Prominent British international business newspaper Financial Times today announced that it has selected Apple CEO Steve Jobs as its "Person of the Year" for 2010, marking yet another accolade for the company and its leader that have seen remarkable success over the last decade.
A rebuttal of F. Scott Fitzgerald's much-quoted aphorism that there are no second acts in American life does not come more decisively than this. When Steven Paul Jobs first hit the headlines, he was younger even than Mark Zuckerberg is now. Long before it was cool to be a nerd, his formative role in popularising the personal computer, and Apple's initial public offering on Wall Street - which came when Mr Jobs was still only 25 - made him the tech industry's first rock star.
Now, three decades on, he has secured his place in the foremost ranks of the West Coast tech titans who have done so much to shape the world around the turn of the millennium
As with many profiles of Jobs, the article focuses on Jobs' salesmanship and attention to detail, aspects of his personality that can drive the company to achieve remarkable design standards but also result in him being viewed as a "stern taskmaster" obsessing over the every aspect of Apple's products.

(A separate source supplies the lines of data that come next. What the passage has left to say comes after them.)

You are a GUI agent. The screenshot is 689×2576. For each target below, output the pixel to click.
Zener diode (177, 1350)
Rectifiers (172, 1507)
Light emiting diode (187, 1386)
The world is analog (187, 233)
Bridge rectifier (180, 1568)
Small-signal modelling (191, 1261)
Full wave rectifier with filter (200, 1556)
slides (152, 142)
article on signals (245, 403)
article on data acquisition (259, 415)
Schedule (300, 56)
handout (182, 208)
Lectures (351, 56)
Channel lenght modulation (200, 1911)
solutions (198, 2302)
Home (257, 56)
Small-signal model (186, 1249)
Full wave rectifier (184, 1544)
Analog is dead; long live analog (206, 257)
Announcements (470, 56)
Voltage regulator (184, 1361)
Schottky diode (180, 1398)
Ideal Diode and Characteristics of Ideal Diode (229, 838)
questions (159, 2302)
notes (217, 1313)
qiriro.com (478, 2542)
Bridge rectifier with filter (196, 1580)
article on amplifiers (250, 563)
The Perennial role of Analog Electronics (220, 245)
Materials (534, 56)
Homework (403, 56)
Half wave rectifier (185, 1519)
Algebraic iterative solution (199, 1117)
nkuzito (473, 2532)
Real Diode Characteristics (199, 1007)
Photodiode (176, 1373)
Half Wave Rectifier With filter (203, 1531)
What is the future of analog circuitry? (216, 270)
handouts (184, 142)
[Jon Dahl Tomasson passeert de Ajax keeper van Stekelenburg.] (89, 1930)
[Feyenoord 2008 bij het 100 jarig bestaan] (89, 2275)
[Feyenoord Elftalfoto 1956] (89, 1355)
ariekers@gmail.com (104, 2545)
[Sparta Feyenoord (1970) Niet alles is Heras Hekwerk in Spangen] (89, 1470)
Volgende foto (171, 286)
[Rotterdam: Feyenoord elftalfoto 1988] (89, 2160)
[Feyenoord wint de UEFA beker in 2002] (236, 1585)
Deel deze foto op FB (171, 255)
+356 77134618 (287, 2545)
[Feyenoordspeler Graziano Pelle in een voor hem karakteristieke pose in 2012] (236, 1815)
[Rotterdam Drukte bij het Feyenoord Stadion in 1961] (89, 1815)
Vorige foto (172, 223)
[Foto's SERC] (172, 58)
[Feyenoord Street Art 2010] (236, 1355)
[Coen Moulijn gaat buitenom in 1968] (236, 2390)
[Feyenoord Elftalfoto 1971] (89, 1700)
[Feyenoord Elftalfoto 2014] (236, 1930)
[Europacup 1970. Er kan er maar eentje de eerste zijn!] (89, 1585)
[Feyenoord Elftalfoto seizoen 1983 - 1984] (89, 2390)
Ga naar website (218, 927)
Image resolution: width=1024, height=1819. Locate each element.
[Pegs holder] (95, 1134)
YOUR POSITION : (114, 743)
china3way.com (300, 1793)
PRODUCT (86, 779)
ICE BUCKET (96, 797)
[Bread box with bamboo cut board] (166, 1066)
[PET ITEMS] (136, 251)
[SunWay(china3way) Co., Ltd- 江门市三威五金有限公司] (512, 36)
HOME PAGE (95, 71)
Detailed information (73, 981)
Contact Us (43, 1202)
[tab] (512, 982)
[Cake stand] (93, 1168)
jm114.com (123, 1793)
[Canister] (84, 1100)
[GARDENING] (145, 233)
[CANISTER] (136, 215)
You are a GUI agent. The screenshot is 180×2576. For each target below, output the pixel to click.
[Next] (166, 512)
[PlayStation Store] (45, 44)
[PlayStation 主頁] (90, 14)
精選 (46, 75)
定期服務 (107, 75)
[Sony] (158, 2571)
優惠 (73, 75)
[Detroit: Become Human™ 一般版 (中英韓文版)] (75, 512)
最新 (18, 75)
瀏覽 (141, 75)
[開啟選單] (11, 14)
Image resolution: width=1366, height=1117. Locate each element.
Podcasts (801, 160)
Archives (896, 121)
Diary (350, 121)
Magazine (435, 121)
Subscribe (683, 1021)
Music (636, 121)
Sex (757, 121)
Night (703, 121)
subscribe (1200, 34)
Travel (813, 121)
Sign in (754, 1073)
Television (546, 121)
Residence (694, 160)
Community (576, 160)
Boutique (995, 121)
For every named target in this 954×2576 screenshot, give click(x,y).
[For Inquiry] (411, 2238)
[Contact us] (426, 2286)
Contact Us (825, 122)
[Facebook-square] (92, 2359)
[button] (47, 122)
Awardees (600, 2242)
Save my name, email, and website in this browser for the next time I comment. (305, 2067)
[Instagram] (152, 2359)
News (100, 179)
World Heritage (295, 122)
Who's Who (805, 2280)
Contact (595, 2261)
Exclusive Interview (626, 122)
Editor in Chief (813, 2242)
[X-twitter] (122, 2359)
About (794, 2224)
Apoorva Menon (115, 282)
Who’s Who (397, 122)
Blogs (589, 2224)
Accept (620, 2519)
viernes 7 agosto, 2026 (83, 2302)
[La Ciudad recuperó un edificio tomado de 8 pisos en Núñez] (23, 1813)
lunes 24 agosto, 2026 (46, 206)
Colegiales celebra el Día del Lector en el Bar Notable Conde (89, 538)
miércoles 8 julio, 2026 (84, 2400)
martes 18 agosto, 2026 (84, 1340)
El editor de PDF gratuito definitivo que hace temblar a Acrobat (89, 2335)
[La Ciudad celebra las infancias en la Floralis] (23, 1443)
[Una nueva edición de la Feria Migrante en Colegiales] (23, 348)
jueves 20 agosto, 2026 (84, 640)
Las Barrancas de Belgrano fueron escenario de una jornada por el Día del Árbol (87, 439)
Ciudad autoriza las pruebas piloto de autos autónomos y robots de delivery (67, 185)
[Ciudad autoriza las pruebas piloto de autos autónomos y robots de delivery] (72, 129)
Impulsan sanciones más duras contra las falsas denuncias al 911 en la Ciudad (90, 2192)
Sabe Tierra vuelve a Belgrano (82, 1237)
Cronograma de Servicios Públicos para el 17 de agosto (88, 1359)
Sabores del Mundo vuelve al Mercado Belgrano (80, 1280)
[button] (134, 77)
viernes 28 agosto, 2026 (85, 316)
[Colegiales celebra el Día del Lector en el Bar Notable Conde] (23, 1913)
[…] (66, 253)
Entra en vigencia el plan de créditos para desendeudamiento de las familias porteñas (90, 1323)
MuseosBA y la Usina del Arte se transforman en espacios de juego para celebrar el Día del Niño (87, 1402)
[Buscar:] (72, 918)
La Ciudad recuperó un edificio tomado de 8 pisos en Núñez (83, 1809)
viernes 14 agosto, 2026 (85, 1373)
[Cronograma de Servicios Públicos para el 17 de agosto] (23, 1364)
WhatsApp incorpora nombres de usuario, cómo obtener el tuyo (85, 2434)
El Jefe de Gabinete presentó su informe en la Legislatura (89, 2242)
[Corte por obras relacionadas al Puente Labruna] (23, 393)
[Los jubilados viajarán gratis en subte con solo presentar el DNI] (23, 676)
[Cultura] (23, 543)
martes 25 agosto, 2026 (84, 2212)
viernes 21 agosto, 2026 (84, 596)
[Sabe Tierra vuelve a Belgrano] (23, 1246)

The iPad is the culmination of an approach that he has seemingly been perfecting for his entire career. Those who have laboured under him describe him as a stern taskmaster who understands the art of the possible, rather than a long-range visionary. That means pushing relentlessly forward rather than milking old successes even ones as significant as the iPod.
Earlier this month, Jobs was named Marketwatch's CEO of the Decade, mirroring a similar honor bestowed on him by Fortune in late 2009.